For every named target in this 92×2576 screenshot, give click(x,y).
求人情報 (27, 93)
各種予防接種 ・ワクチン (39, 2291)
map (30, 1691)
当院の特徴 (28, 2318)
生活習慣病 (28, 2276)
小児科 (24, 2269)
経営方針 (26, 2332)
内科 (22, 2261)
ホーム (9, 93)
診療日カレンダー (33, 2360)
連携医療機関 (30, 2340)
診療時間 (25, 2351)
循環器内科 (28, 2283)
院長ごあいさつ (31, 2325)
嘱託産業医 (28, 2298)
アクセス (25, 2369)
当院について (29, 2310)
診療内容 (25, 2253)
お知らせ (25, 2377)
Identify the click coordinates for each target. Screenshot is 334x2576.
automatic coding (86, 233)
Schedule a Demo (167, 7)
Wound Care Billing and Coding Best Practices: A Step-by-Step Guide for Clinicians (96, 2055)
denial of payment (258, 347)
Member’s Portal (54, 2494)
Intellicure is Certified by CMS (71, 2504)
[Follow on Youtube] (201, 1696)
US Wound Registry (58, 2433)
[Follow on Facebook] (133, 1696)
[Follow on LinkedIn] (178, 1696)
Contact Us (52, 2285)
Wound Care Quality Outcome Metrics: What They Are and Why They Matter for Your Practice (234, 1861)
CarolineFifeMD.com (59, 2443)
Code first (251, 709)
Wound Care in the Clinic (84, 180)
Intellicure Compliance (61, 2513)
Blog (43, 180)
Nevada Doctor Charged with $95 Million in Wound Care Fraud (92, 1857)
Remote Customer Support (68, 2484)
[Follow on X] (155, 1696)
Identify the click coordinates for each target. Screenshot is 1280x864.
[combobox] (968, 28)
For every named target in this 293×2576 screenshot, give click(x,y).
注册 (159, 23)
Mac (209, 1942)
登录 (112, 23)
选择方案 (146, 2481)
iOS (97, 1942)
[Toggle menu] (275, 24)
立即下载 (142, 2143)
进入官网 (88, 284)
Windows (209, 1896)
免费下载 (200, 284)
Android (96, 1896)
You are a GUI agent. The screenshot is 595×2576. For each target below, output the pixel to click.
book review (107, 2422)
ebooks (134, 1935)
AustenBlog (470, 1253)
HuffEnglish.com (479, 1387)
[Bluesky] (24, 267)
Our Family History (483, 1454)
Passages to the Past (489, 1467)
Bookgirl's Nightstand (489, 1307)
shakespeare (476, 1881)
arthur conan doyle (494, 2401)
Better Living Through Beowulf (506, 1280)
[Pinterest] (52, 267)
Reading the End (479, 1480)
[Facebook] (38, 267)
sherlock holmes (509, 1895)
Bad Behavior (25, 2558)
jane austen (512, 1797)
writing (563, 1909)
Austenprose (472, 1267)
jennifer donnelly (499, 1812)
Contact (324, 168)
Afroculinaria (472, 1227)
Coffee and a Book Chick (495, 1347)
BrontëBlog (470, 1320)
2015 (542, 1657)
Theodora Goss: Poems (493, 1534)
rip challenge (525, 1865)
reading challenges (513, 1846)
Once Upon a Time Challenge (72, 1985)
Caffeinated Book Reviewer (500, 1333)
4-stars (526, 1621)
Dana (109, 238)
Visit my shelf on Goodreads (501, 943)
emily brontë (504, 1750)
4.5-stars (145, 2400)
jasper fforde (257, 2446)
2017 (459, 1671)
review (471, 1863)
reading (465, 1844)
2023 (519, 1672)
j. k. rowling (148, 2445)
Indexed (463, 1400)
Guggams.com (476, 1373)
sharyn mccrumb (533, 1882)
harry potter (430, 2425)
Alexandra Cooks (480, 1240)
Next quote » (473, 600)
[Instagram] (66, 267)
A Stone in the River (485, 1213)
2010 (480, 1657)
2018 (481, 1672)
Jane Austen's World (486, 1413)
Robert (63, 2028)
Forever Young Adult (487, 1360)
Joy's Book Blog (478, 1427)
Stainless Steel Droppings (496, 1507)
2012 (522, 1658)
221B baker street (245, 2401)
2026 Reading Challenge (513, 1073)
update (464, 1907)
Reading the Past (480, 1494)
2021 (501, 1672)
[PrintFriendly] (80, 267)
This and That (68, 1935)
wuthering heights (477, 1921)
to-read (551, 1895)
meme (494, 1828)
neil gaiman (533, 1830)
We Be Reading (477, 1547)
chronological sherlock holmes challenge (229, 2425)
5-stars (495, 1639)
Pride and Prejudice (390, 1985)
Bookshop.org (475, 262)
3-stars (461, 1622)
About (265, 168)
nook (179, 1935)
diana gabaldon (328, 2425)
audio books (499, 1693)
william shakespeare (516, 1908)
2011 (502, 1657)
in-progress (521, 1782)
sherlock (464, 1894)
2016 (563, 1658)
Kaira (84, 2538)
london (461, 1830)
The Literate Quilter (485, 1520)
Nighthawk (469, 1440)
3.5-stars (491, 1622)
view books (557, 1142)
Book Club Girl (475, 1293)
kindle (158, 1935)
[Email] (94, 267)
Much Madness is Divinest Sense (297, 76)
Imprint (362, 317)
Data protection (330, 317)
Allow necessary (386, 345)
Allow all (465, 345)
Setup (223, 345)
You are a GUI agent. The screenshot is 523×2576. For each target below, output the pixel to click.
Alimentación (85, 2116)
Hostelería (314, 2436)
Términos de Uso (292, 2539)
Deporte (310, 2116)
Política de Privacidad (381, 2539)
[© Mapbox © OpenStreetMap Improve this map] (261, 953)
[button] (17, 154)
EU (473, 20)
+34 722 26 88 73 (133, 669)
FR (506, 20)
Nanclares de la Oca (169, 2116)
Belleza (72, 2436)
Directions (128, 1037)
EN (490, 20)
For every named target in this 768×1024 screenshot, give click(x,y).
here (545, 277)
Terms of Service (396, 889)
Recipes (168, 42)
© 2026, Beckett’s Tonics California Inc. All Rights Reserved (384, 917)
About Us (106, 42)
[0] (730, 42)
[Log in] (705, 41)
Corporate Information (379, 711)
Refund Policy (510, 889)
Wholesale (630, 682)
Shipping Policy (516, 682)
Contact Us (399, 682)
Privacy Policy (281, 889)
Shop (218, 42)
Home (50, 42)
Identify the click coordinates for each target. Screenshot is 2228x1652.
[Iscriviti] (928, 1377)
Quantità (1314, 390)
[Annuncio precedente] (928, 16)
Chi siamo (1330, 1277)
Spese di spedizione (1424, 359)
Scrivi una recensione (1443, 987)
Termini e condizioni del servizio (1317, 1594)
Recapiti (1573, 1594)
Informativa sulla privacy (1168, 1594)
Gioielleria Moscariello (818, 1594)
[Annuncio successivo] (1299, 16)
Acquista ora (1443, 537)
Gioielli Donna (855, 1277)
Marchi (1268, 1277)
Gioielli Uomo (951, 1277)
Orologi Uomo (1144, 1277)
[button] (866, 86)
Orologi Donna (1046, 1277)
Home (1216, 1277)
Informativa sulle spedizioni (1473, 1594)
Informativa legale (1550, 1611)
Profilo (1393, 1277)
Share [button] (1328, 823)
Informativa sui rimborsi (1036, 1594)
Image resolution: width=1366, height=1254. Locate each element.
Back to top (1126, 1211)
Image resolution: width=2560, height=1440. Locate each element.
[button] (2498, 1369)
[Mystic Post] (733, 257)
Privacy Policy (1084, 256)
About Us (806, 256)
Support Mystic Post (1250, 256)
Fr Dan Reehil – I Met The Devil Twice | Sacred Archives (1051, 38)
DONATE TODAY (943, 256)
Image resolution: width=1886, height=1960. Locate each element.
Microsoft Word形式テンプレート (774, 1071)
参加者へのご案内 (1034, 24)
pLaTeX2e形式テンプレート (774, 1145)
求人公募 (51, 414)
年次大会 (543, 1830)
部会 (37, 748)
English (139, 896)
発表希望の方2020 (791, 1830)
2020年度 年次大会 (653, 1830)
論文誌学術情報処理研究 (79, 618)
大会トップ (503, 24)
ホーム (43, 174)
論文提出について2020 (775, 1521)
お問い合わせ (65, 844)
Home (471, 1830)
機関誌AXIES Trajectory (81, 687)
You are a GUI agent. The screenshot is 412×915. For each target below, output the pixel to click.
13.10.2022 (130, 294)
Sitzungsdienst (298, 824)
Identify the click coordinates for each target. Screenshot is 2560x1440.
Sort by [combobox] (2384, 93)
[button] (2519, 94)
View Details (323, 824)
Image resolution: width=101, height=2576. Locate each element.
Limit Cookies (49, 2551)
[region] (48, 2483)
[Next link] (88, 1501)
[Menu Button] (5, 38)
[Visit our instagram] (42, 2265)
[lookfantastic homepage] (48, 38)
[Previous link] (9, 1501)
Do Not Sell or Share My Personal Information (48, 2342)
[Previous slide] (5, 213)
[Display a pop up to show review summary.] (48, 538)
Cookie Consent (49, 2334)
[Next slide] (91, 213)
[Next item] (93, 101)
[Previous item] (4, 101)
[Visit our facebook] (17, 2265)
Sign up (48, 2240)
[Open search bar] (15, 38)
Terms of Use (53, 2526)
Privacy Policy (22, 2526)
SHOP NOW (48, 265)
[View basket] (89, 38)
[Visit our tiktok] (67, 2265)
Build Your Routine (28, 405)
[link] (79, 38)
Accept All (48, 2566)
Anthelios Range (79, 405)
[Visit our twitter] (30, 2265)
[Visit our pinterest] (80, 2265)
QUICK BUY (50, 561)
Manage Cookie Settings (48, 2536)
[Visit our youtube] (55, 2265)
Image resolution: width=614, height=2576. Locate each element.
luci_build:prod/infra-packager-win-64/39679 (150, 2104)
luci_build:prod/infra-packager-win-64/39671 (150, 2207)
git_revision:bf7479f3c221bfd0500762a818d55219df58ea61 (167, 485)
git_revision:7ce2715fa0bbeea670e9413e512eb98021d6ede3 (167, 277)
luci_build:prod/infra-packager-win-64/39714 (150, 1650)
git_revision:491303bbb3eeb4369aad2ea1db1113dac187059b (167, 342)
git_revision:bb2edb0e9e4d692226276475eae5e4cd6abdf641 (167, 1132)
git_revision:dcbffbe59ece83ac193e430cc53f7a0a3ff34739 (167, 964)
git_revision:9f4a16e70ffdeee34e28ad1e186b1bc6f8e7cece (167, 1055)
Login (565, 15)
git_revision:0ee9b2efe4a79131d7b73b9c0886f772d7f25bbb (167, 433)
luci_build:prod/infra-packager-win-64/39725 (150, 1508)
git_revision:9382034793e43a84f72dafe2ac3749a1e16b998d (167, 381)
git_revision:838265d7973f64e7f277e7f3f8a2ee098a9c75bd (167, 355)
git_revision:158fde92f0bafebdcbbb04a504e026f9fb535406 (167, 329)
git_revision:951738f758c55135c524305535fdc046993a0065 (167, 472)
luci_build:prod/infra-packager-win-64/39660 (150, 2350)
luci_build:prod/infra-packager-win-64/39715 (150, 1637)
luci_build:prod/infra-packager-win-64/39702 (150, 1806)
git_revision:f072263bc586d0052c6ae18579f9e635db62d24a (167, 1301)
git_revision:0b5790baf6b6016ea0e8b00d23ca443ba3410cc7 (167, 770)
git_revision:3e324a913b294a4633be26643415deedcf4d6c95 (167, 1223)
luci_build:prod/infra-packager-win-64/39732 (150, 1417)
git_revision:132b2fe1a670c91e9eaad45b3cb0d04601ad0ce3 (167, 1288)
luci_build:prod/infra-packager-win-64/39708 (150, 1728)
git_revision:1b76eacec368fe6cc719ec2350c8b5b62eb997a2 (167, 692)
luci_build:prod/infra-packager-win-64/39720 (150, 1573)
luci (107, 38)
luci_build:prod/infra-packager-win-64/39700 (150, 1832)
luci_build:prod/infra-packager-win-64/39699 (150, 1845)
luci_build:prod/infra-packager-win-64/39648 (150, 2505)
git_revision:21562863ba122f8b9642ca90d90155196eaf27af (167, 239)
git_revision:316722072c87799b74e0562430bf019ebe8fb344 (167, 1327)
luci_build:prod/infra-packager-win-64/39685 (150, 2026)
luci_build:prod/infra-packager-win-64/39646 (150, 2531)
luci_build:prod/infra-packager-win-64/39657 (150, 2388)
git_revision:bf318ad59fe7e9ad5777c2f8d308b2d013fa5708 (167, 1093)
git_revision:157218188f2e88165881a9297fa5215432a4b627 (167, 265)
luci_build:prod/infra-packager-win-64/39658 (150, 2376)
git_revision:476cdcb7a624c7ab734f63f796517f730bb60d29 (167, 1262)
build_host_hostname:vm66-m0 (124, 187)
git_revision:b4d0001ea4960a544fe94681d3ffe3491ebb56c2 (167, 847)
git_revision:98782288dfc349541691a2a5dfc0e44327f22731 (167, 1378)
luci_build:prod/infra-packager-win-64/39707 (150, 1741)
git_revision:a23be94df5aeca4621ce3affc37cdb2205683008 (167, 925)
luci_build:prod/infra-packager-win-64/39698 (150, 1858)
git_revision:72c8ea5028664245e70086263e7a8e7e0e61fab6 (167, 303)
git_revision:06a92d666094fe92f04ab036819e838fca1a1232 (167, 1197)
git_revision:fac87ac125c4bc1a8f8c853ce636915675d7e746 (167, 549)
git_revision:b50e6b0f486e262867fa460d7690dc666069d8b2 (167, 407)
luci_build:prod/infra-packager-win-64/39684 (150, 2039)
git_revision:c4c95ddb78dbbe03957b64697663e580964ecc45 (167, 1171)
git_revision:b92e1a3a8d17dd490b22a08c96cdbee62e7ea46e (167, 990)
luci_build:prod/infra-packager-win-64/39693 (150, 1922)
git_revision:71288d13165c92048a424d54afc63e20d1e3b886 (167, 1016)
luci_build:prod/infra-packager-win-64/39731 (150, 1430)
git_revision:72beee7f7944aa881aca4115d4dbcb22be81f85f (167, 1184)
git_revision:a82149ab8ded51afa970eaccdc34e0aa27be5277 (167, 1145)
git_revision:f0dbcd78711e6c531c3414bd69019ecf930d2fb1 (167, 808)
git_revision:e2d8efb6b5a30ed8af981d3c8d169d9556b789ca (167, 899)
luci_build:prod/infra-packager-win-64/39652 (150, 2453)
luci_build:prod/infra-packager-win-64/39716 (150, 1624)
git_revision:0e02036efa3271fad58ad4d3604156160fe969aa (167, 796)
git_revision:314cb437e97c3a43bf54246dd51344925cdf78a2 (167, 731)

********

:: PROBLEM DESCRIPTION ::
Give back exactly the lines above starting at the line where "Wound Care in the Clinic (84, 180)" appears and ending at the line where "iOS (97, 1942)" appears, both included, with no other lines.

:: ANSWER BOX ::
Wound Care in the Clinic (84, 180)
Intellicure Compliance (61, 2513)
Blog (43, 180)
Nevada Doctor Charged with $95 Million in Wound Care Fraud (92, 1857)
Remote Customer Support (68, 2484)
[Follow on X] (155, 1696)
Identify the click coordinates for each target. Screenshot is 1280x864.
[combobox] (968, 28)
For every named target in this 293×2576 screenshot, give click(x,y).
注册 (159, 23)
Mac (209, 1942)
登录 (112, 23)
选择方案 (146, 2481)
iOS (97, 1942)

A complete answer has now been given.